What is Apache Hop?

Visual Design and Metadata

Apache Hop, short for Hop Orchestration Platform, is a data orchestration and data engineering platform that aims to facillitate all aspects of data and metadata orchestration. Hop lets you focus on the problem you’re trying to solve without technology getting in the way. Simple tasks should be easy, complex tasks need to be possible.

Hop allows data professionals to work visually, using metadata to describe how data should be processed. Visual design enables data developers to focus on what they want to do instead of how that task needs to be done. This focus on the task at hand lets Hop developers be more productive than they would be when writing code.


Hop was designed to be as flexible as possible: at the core is the small but powerful Hop engine. All functionality is added through plugins: the default Hop installation comes with about 400 plugins. You can remove or add third-party plugins according to your needs to tailor Hop to be exactly what you need. Hop is designed to work in any scenario, from IoT to huge volumes of data, on-prem, in the cloud, on a bare OS or in containers and kubernetes.

Flexible Runtimes

Hop developers create workflows and pipelines in a visual development environment called Hop Gui. These workflows and pipelines can be executed on a variety of engines: workflows and pipelines can run on the native Hop engine, both locally and remotely. Pipelines can also run on Apache Spark, Apache Flink and Google Dataflow through the Apache Beam runtime configurations.

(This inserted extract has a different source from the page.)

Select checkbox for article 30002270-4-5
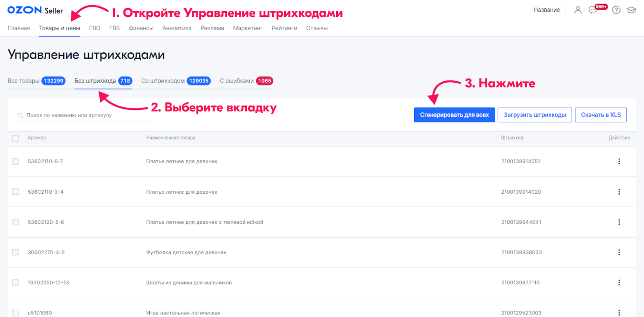This screenshot has height=317, width=644. [16, 252]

In workflows and pipelines, hundreds of operations can be applied on the data: read from and write to a variety of source and target platforms, but also combine, enrich, clean and in many other ways manipulate data. Depending on the engine and selected functionality, your data can be processed in batch, streaming or in a batch/streaming hybrid.

Use Cases

A number of common use cases for Hop are:

  • Loading large data sets into databases taking advantage of the cloud, clustered, and massively parallel processing environments.

  • Data warehouse population with built-in support for Slowly Changing Dimensions (SCD), Change Data Capture (CDC), and surrogate key creation.

  • Integrate between diverse data architectures, combining relational databases, files, NoSQL databases like Neo4j, MongoDB, Cassandra etc

  • Data migration between different databases and applications.

  • Data profiling and data cleansing.